With Chipotle Mexican trading at 28X 2013 earnings and with a price/earnings-to-growth (PEG) ratio of 1.7, my stock analysis is that the current valuation looks somewhat top-heavy.
According to my stock analysis, there are strong showings in the restaurant sector, especially in the fast-food area. A staggering 30% of the 96,000 new jobs generated in August were driven by the food-services sector, according to data from the U.S. Department of Labor.
The Bloomberg U.S. Quick Service Restaurant Index, which includes Yum! Brands, Inc. (NYSE/YUM) and McDonalds Corporation (NYSE/MCD), is up over 22% for the year to October 3.
Whether it’s eating out or cooking at home, the investment opportunity for food-related stocks is excellent, especially with the fast-food stocks, based on my stock analysis.
At the top of the fast-food chain, according to my stock analysis, is McDonalds, with over 33,000 restaurants in 119 countries, including sizzling growth in China. It plans to have 2,000 restaurants in place in China by 2013. Based on my stock analysis, McDonalds has been a top performer in the restaurant sector over the past decade after making a dramatic shift in its menu to include healthy meals and to broaden its target market. My stock analysis shows that the strategy has worked, vaulting McDonalds to the top of the fast-food chain and leaving Burger King Worldwide, Inc. (NYSE/BKW) and The Wendys Company (NASDAQ/WEN) behind.

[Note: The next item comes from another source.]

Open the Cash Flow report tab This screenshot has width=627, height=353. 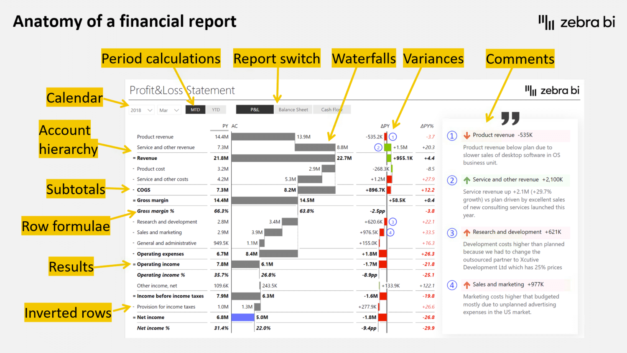click(x=331, y=110)
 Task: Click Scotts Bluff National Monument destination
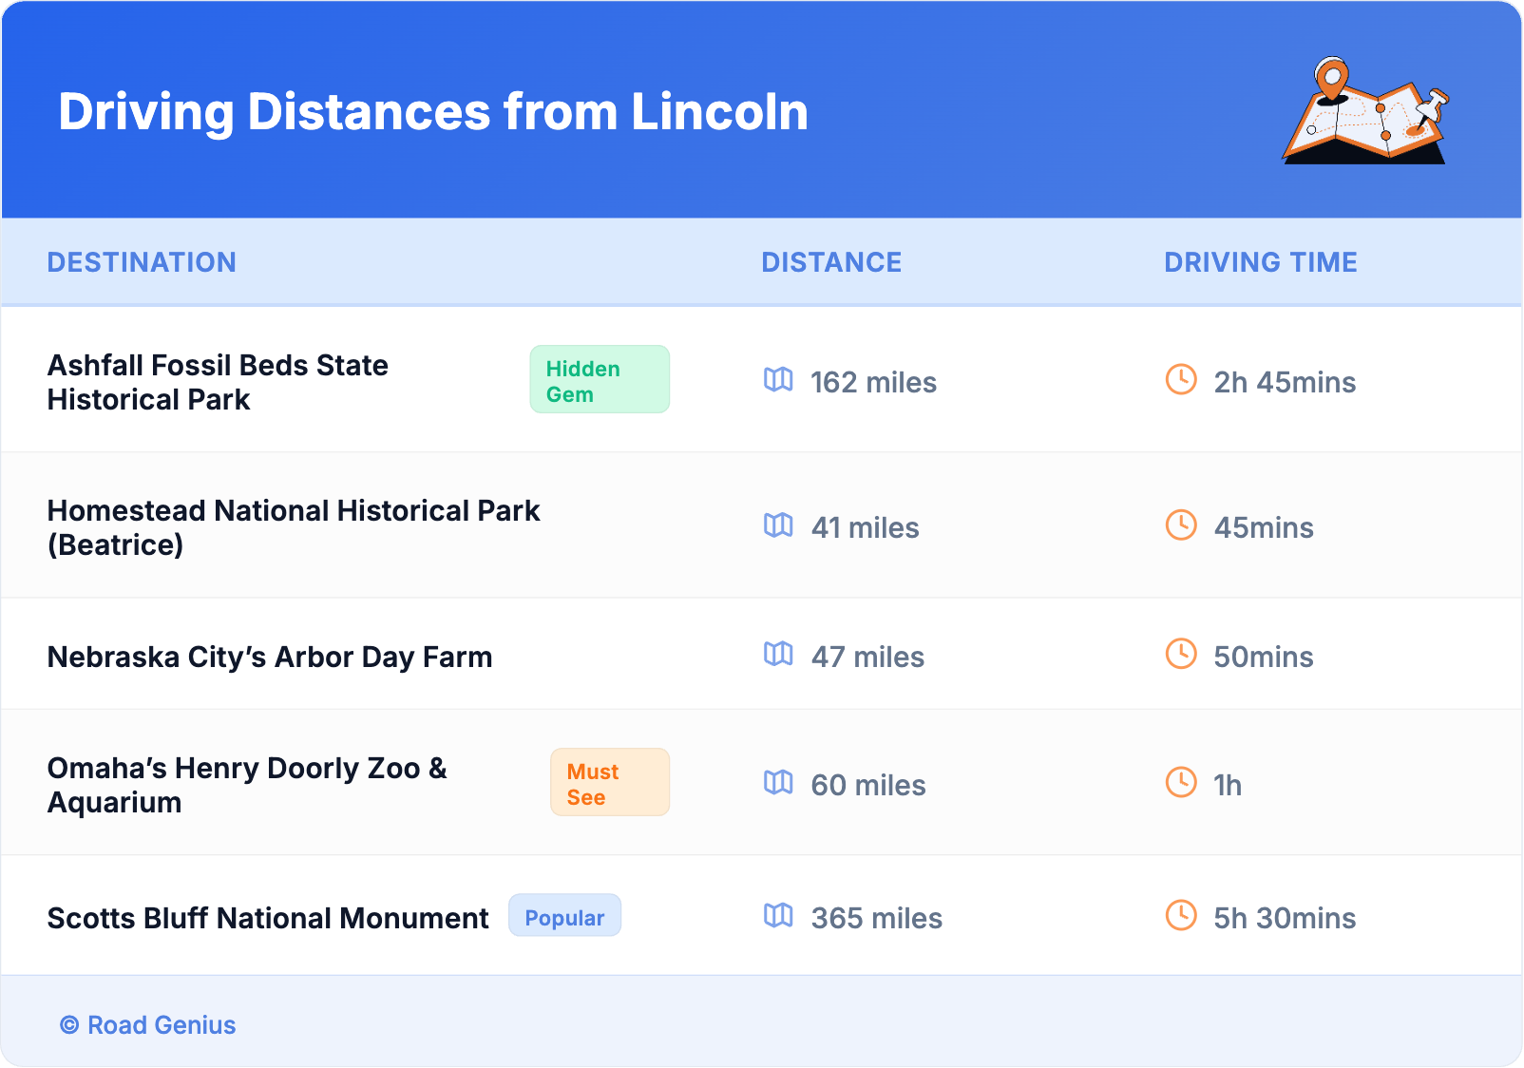pos(268,918)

If you are looking for U.S. restaurant stocks that have a dominant position not only domestically, but also in China—the fastest growing market for fast foods—there are three major best stocks that are deserving of a look and addition to your portfolio, based on my stock analysis.
I have already covered the first stock: McDonalds. You cannot go wrong with McDonalds.
My stock analysis is that the second best stock and the top restaurant stock in China is Yum!—the operator of such well-known fast food outlets Taco Bell, Kentucky Fried Chicken (KFC), and Pizza Hut.
The company has close to 4,500 restaurants in 700 cities in China, adding a record 656 in 2011 and planning to add another 700 this year. In 2011, Yum! generated $908 million in operating profits from its Chinese outlets. According to the company’s web site, Yum! considers China to be the greatest restaurant opportunity of the 21st century. At present, about 40% of the company’s profits are generated in that country.
Yum! opened its first KFC in China in 1987 and recently opened its 4,000th. The growth of KFC has been amazing, considering that the U.S. has about 5,200 KFCs; so it looks like it is just a matter of time before there will be more KFCs in China than in the U.S.
Yum!’s Pizza Hut brand was launched in 1990 and is also growing in China, with about 630 restaurants in over 120 cities.
The third up-and-coming player in China’s restaurant sector, according to my stock analysis, is Starbucks Corporation (NASDAQ/SBUX), which is reporting strong business in spite of its later start. The company has over 570 stores in China, with lofty plans of 1,500 outlets by 2015. My stock analysis shows me that Starbucks has excellent potential, based on the possibility of the Chinese shifting their drinking preference from tea to coffee.